Abstract Archives of the RSNA, 2014
Karl James MBBCh, MRCS, Abstract Co-Author: Nothing to Disclose
Jennifer Murphy MBBCh, MRCPI, Abstract Co-Author: Nothing to Disclose
Patrick Nicholson MBBCh, Presenter: Nothing to Disclose
Max Frederick Ryan MBBCh, Abstract Co-Author: Nothing to Disclose
Efficient diagnosis is seen to be possible with a well established electronic communication system. The fact that new cancer was confirmed in almost one third of the CXR alerts indicates the importance of clinicians receiving and acting on these alerts. The study also highlights that 20% of potential cancer alerts were not officially acknowledged by the clinician. Although the majority of patients had timely follow-up, there were causes for concern with delayed diagnosis and follow-up failures that must be addressed.
Failure to communicate important radiological findings is a major patient safety issue and is now the third largest cause of litigation against radiologists in the USA. In our institution, an alert system exists whereby the radiologist can directly alert the referring clinician of a significant radiological finding by selecting an icon on the iPACS workstation. The clinician is then obliged to acknowledge the alert. A RIS manager follows up any unacknowledged alerts and escalates alerts as necessary.

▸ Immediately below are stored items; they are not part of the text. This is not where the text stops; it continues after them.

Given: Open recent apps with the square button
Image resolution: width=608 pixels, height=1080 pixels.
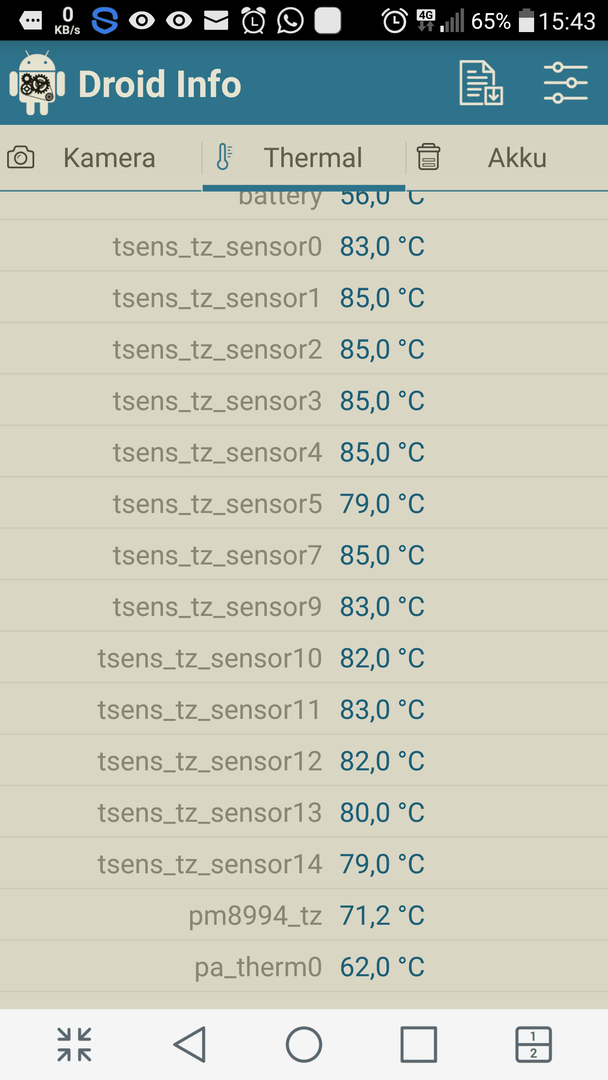Looking at the screenshot, I should pos(419,1044).
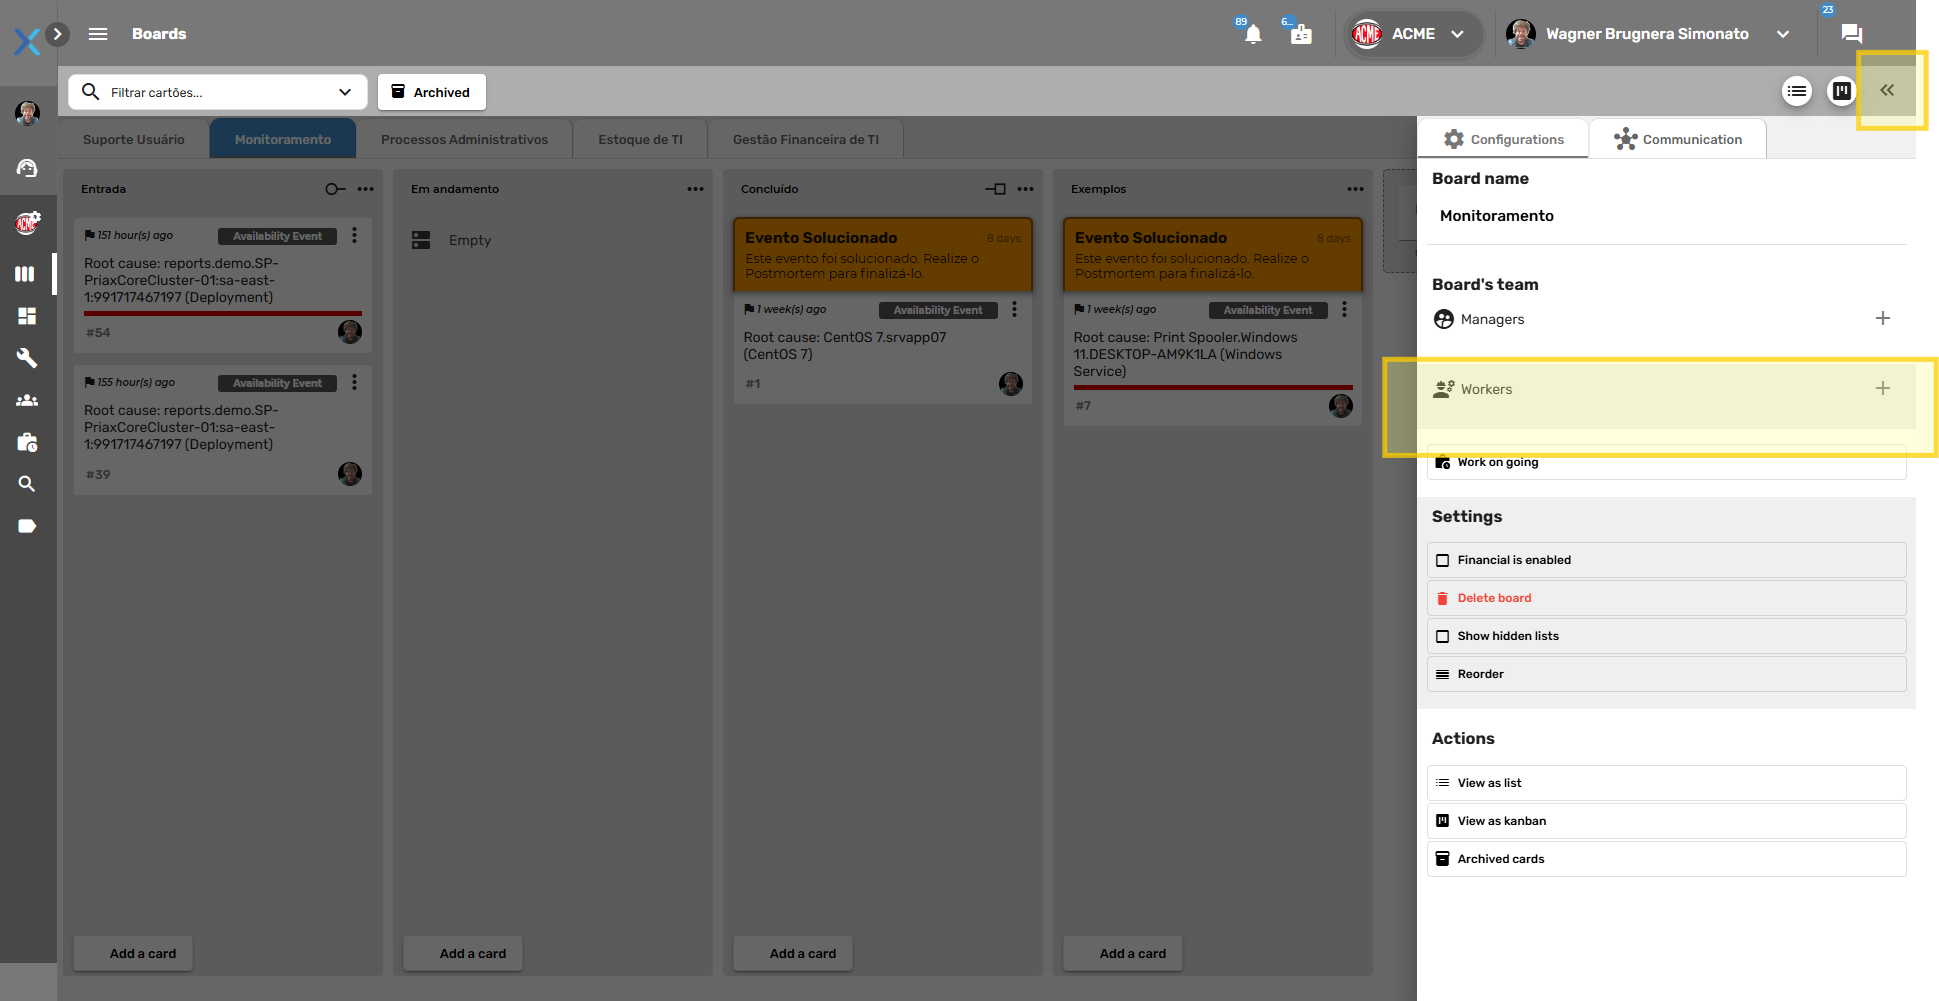
Task: Open the chat messages icon
Action: [x=1851, y=34]
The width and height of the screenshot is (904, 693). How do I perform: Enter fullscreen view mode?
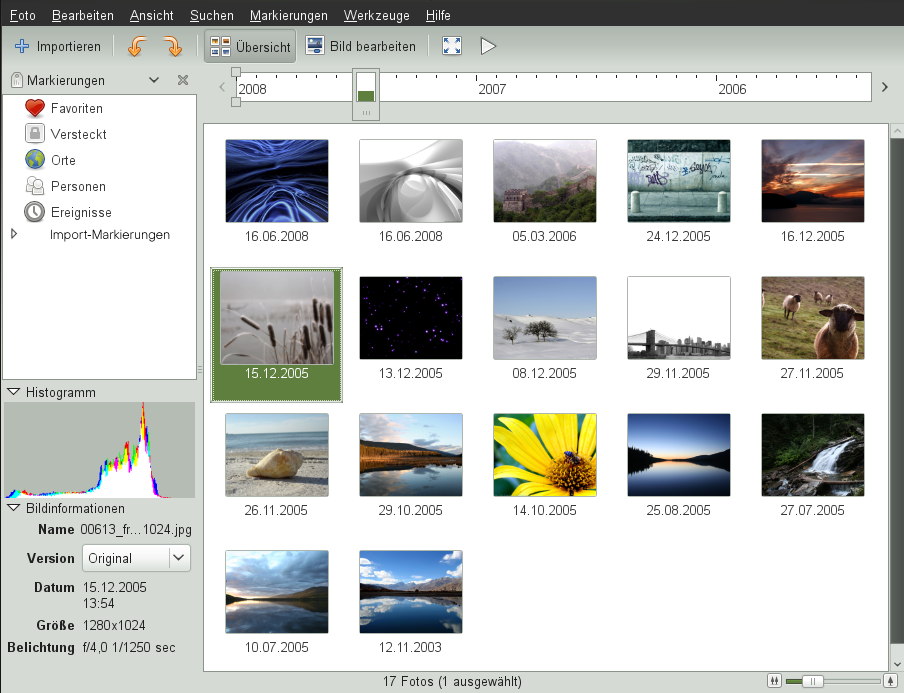coord(452,46)
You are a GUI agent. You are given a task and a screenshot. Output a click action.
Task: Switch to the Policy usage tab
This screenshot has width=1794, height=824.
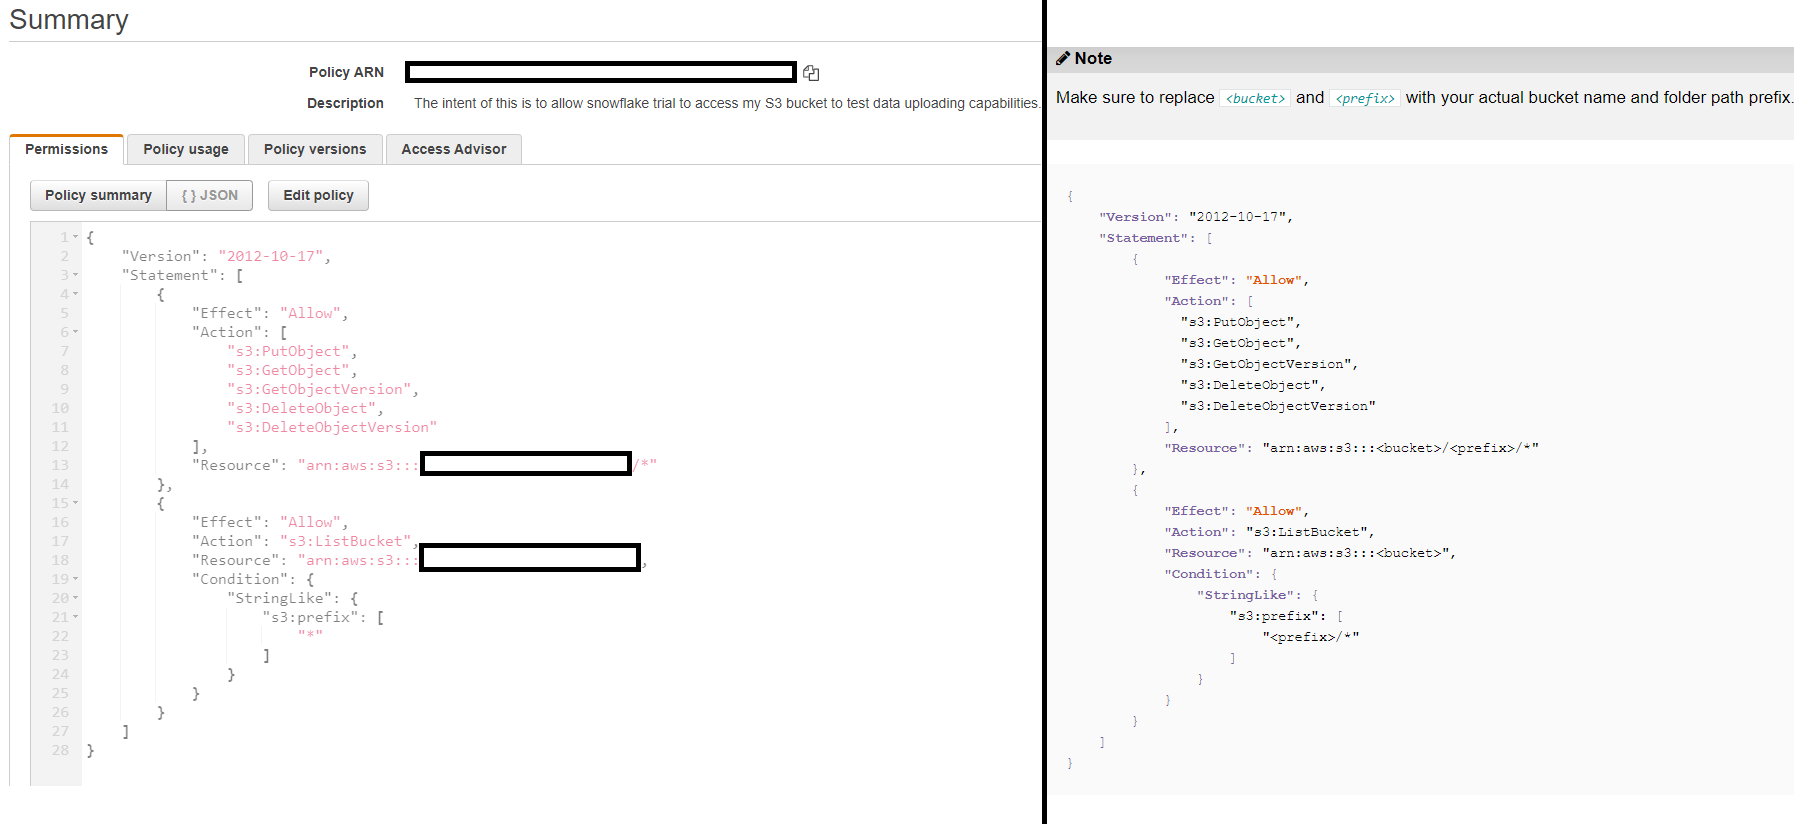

Data on all PACS alerts issued in our institution over a 1 year period was collected and analysed for the source of referral, modalities used, report turn around time, time to clinician acknowledgment of the alert and duration/outcome of follow-up. Any failures to acknowledge alerts or to follow-up were also noted.
372 alerts were issued over the 1 year study period. 49% (181) of alerts were issued due to a suspected cancer diagnosis and of those 67% (121) arose from a chest X-ray report. 57% of the "cancer" alerts were acknowledged by clinicians within 3 days, however, 19% (35) of the "cancer" alerts were never acknowledged and 5 of these patients did not receive the recommended follow-up. CT follow-up was recommended in 103 CXR reports and was performed in less than 1 month in 50% (53). 5 patients had to wait more than 90 days for the CT scan and of those patients, 3 patients subsequently had a CT diagnosis of lung cancer. 20% (21)of patients never had a CT thorax for reasons including loss to follow-up, resolution on subsequent plain imaging, etc. Analysis of subsequent CT thorax results found that previously undiagnosed cancer was detected in 31% (26) patients.
James, K,
Murphy, J,
Nicholson, P,
Ryan, M,
Communication of Significant Unexpected Radiological Findings Using an Automated iPACS Radiology Alert System. Radiological Society of North America 2014 Scientific Assembly and Annual Meeting, - ,Chicago IL.